(Beginning of Exercise inputs)

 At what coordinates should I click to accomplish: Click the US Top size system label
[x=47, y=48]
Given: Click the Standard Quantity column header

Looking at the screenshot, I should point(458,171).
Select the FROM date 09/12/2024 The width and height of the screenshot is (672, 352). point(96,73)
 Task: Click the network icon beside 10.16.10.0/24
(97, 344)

(End of Exercise inputs)
(Beginning of Exercise inputs)

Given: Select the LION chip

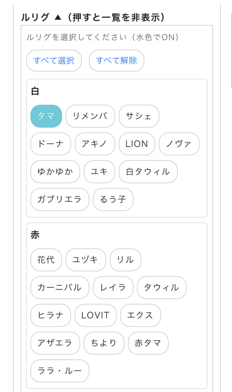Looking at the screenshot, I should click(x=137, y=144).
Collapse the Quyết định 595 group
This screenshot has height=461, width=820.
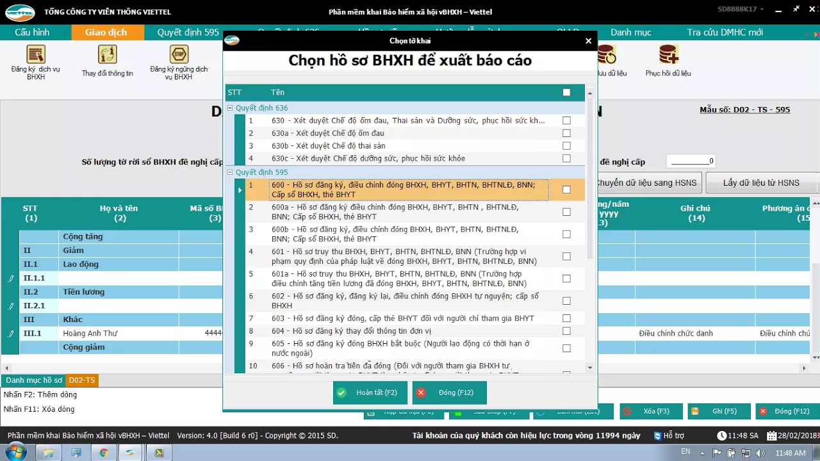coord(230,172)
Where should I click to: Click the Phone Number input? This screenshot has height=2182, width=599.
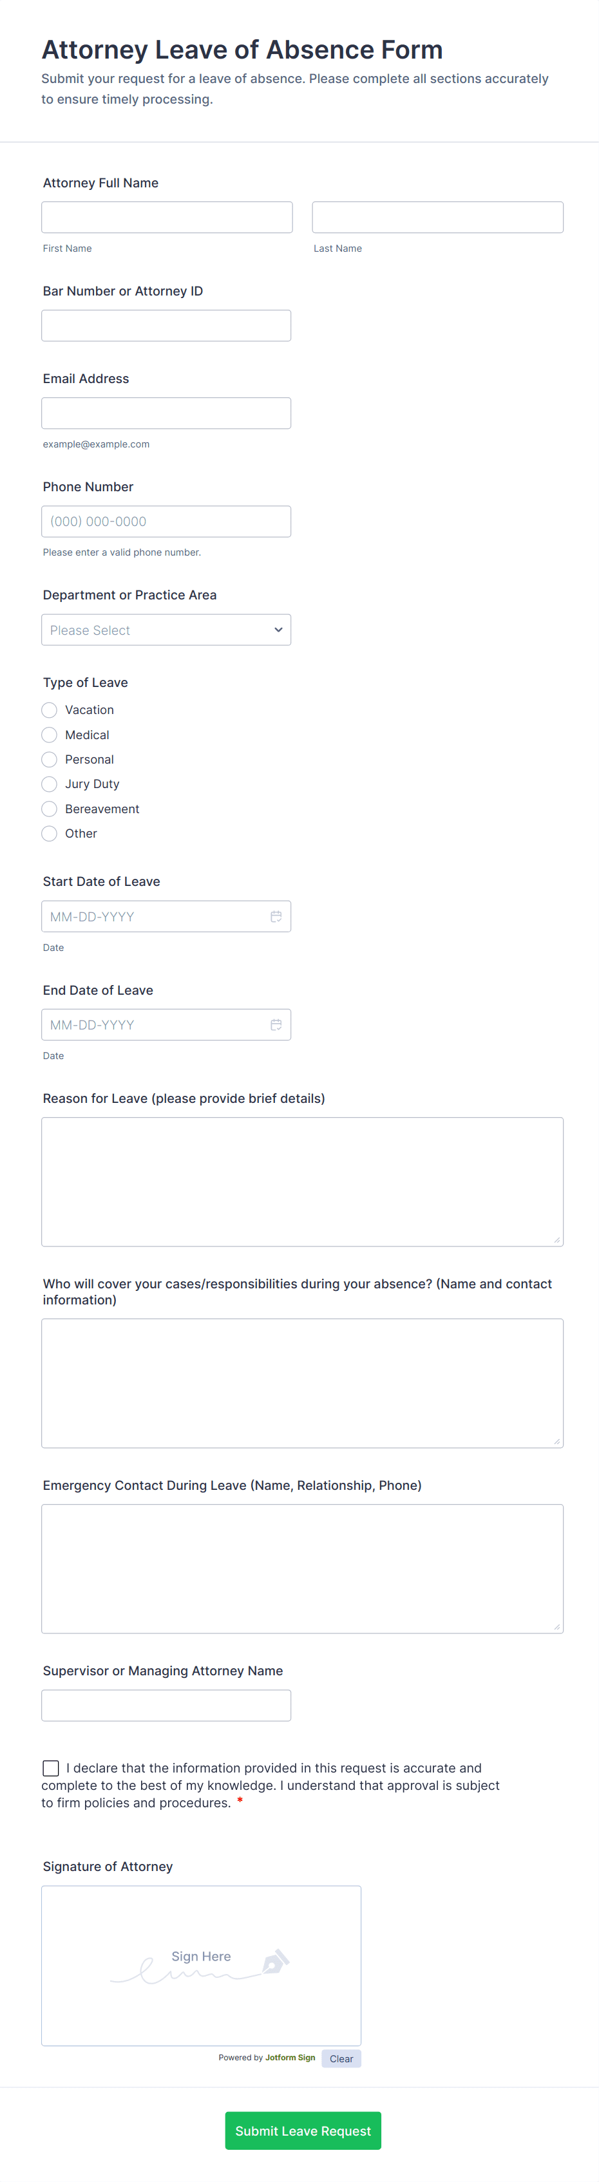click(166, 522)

(End of Exercise inputs)
(Beginning of Exercise inputs)

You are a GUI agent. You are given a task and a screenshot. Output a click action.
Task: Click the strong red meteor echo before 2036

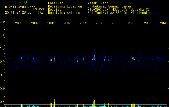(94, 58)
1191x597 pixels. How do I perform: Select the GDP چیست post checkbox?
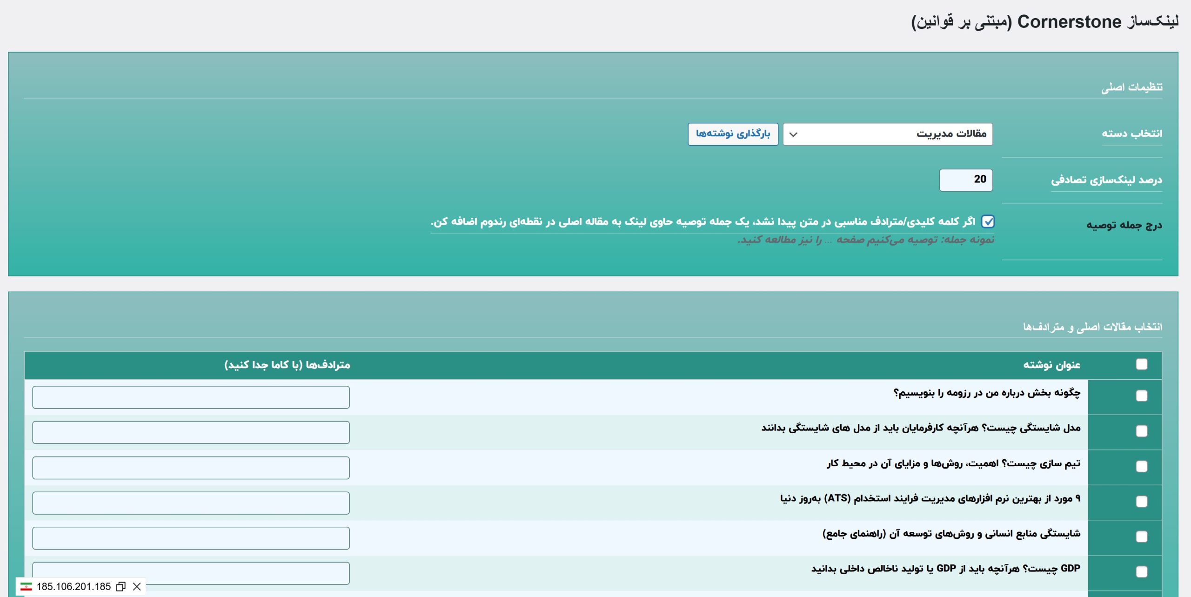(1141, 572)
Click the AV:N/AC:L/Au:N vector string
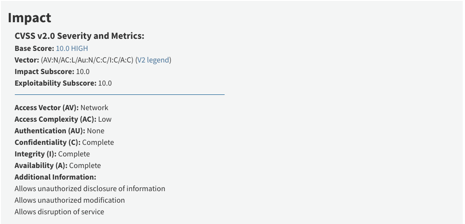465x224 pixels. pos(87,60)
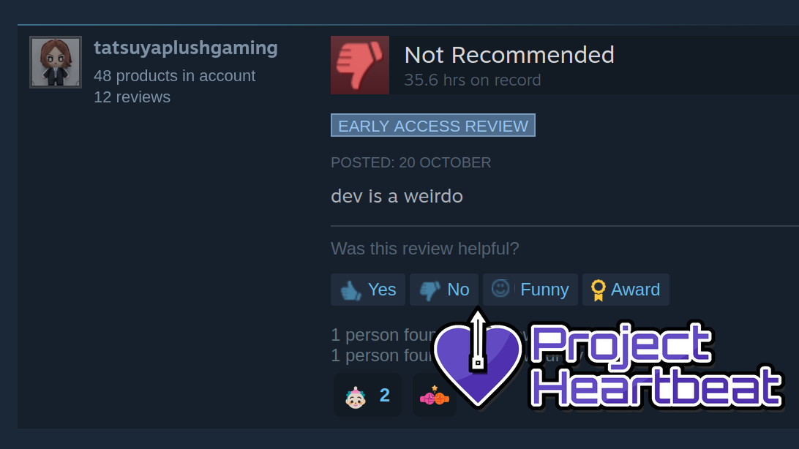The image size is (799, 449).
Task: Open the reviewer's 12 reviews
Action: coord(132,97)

(End of Exercise inputs)

■ Aim of the task ■
Retype only the lines above between the line with "At what coordinates" and the line with "Select the FROM", counting those two lines as well, and keep every character as it is.

■ Answer to this task ■
 At what coordinates should I click to accomplish: Click the US Top size system label
[x=47, y=48]
Given: Click the Standard Quantity column header

Looking at the screenshot, I should point(458,171).
Select the FROM date 09/12/2024 The width and height of the screenshot is (672, 352). point(96,73)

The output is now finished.